Savaşı inanç haline getirenler,düşünmeli...
Keşke yine de yılda bir de olsa kardeşlik adına bir gün olsaymış. Belki o gün depremlerden, Hiroşima'dan, tsunamiden ve savaşlardan dolayı ölen kardeşlerimizi hatırlar, gelecekte olan nesiller tekrarlamazlardı bunları.
(doğal felaketlerin şiddeti,üretilen bombalarla arttığı ve kaynaklandığı bilimsel bir şekilde ispatlanmıştı zaten yıllar önce) Fakat hırçınlık aldı başını gidiyor! Nereye mi? Perişanlığa...
Yılda sadece bir gün de olsa " kardeşlik günü" çok görülmüş olmalı ki resmiyete geçirmek için uğraşan hiç kimse olmamış.

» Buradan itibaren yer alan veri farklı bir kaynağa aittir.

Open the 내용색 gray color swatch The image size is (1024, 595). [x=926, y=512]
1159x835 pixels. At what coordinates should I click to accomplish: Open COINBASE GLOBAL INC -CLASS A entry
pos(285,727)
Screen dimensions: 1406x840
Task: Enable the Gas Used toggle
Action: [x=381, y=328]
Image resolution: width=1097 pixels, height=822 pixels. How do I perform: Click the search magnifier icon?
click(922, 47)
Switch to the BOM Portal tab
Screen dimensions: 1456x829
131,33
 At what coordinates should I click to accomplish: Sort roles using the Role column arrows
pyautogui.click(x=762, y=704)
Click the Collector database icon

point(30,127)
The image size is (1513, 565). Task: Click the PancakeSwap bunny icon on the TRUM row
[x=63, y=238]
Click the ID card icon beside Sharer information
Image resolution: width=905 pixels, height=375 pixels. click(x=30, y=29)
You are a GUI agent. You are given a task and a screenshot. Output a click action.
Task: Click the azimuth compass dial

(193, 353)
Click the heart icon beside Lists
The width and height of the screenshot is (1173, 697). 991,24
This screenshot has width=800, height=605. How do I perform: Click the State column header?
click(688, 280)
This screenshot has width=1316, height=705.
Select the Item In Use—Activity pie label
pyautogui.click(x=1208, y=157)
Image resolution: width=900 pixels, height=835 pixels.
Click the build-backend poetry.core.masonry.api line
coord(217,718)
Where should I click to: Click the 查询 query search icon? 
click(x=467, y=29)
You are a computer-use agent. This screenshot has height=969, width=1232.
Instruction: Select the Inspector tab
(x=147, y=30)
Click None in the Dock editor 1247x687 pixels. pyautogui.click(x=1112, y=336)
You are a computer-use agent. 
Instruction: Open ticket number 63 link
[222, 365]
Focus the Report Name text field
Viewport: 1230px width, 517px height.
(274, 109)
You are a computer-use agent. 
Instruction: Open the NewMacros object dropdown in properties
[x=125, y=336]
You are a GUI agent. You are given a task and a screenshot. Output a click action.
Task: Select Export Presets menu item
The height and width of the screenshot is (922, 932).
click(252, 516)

Eğer olsaymış başta verdiğim örnek gibi taze kalır, insan öz sevgi verenini özü olarak kabul ederdi. Çünkü özümüz bize öz sevgi verenlerdir. Bunun kan bağıyla hiç bir alakası yok!
Yani herkesle kardeş olunur/olunmalı, özünüzü unutmamak ve hiç kimseden ayırmamak şartıyla! İşte o bir gün dediğimiz kardeşlik gününe ne kadar aç ve muhtaç yaşıyoruz. Bu hasretle alakalı bir düşünceden kaynaklanıyor olsa gerek.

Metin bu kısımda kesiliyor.